The distributions of the resulting average IC50 values for all 2,480 compounds on tumor HCT116 and normal MRC-5 cells are illustrated in Figure 3a. The fact that most screened compounds have determined IC50 values below 25 µM is a good indication of the validity of the first screening. In this respect, just over 12% of the compounds for tumor cells, compared to the almost 26% for normal cells, gave an IC50 value above 25 µM, whereas 25% and 22% of the compounds screened on tumor and normal cells, respectively, returned an IC50 value below 5 µM. The final distribution of the cytotoxicity ratios per compound is provided in Figure 3b, where large values are associated to promising compounds having some degree of selective cytotoxicity for tumor cells relative to healthy cells.

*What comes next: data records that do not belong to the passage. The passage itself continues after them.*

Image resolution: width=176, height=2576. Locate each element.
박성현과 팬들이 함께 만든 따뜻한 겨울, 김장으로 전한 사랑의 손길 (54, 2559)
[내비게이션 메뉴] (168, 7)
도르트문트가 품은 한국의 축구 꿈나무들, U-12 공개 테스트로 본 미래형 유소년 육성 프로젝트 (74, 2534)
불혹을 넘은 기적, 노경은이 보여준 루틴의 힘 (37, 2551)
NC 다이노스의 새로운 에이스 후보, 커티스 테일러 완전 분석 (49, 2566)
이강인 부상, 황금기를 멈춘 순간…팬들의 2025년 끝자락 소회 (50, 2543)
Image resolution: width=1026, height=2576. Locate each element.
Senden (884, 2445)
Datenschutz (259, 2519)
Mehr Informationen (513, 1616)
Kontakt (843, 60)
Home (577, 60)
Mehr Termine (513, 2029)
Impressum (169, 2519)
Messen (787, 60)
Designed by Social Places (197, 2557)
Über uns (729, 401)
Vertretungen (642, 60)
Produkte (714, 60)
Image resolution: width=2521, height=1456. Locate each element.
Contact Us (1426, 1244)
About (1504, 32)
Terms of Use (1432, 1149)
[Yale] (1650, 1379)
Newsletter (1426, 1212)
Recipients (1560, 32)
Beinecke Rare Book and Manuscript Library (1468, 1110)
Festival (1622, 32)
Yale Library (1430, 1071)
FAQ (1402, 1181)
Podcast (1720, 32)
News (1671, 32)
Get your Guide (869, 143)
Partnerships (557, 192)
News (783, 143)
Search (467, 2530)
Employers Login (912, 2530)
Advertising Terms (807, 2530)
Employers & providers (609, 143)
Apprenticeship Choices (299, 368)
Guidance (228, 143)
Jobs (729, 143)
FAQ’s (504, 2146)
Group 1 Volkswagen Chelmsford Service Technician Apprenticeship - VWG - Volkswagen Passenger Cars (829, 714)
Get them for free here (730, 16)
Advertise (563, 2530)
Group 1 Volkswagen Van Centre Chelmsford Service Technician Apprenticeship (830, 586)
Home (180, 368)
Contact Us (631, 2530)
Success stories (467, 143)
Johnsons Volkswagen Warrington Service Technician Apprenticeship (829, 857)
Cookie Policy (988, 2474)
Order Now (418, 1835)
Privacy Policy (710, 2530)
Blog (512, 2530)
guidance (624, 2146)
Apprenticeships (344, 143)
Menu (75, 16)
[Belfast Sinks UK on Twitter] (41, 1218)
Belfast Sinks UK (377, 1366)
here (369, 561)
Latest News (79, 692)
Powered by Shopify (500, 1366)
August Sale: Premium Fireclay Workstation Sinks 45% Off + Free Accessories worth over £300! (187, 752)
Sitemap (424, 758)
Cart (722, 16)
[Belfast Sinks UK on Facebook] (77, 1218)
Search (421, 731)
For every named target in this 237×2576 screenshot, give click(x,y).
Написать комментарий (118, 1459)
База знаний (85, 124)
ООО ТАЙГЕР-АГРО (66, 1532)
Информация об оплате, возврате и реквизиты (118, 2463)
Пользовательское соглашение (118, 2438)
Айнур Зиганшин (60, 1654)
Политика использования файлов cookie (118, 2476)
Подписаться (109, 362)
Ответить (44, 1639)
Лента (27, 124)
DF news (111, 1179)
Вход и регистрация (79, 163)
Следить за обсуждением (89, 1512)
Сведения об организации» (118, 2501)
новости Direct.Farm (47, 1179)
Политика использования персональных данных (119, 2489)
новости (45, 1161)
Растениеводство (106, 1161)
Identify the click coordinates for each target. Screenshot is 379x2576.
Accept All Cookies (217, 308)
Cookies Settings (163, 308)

As can be observed, the vast majority of compounds (over 60%) returned cytotoxicity ratios between 0.5 and 2 meaning that they were basically unselective between tumor and healthy cells. But most interestingly, 711 compounds (29%) were found to be 2 times or more cytotoxic in tumor cells than in healthy cells, with 265 of them showing cytotoxicity ratios above 5. In contrast, 277 compounds (11%) were found to be 2 times or more cytotoxic in healthy cells than in tumor cells, with 251 of them having cytotoxicity ratios below 0.2. These two sets of 265 and 251 compounds (Figures S1 and S2) showing selective antiproliferative effects for tumor and normal cells, respectively, will be carried over to the next phase of virtual target profiling (Figure 1). A similarity analysis (Figure S3) highlighted the diversity of chemical structures within each set but also between the two sets, a point worth stressing in support of phenotypic screening approaches over target-directed strategies for complex diseases.
Each one of the two cell-line selective compound sets was processed in silico against the 4,643 ligand-based protein models derived from publicly available resources – using a validated similarity-based approach described earlier , . With regards to the 265 selective tumor cytotoxic compounds, at least one target interaction was predicted for 173 of them (65%), reflecting that the chemical space defined by the set of tumor selective compounds was decently covered by small molecules present in public chemogenomic databases. For these compounds, a total of 2,356 molecule-protein interactions were predicted. Of those, 818 interactions between 139 molecules and 229 proteins were predicted to have activities of 1 µM or better (pAct≥6), meaning that on average each tumor selective compound was expected to potentially interact with 6 targets. In comparison, at least one target interaction was predicted for 117 of the 251 selective cytotoxic compounds on normal cells (47%), meaning that 53% of those compounds was found to be outside the applicability domain defined by small molecules in public chemogenomic databases . For these compounds, a total of 1,023 molecule-protein interactions were predicted. Of those, 463 interactions between 84 molecules and 160 proteins were predicted to have activities of 1 µM or better (pAct≥6), resulting in an average number of 5 interacting proteins per compound.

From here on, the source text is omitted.